Art Bell names Anderson the show's resident witch by night's end.

Key Moments

  1. Wiccan vs witch: Anderson, an old-school third-degree practitioner, draws the distinction listeners always argue about: Wicca is the formal coven structure descended from Gerald Gardner, while witchcraft is broader spell-casting that doesn't require a coven - and she calls herself a witch, not a Wiccan.

  2. Yes, you can kill with witchcraft: Pressed by Bell on whether her craft could be used as a weapon, Anderson - a sitting D.C. criminal defense attorney - answers without hedging that witchcraft can kill, and that the very witches strong enough to do it are the ones smart enough almost never to use it.

  3. Skype goes haywire: Mid-conversation about protective magic, Anderson's Skype connection breaks up with a strange whining interference, then drops entirely; Bell can't reconnect for several minutes and openly wonders on air whether the topic is causing it.
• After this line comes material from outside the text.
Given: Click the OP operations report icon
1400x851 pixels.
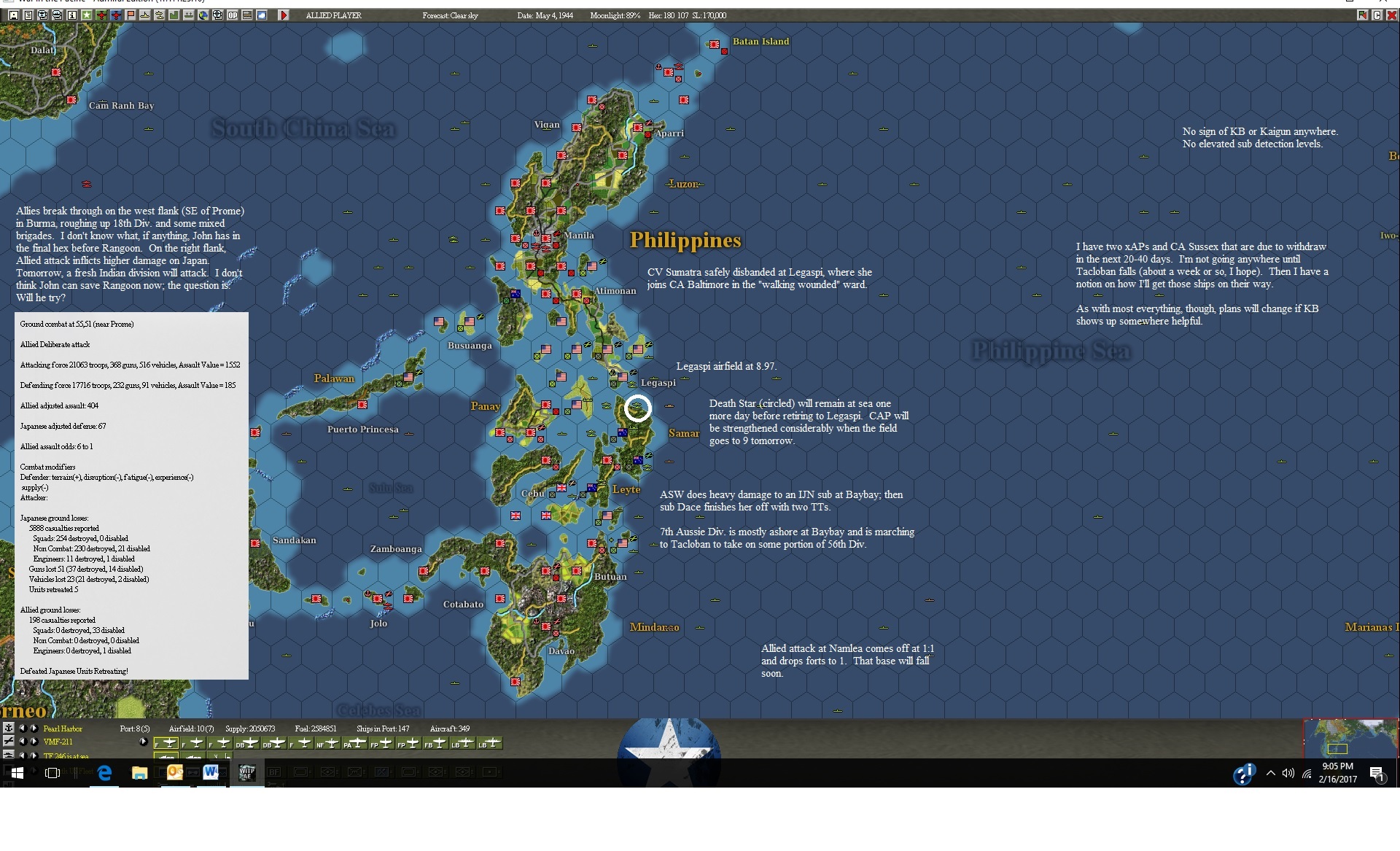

  4. Spell-casting before trial: Anderson explains that she lights a smart candle the night before every trial and asks the goddess Bast - represented by her familiar Mr. Butch - to give her client every consideration possible, treating spell-craft as part of her professional defense work.

  5. Why she won't cast a love spell: Asked whether love spells work, Anderson says yes, theoretically - but refuses to cast one, calling it baneful magic that violates the Wiccan rede 'and ye harm none, do as ye will,' and invokes the law of threefold return as the reason ethical witches don't force another's will.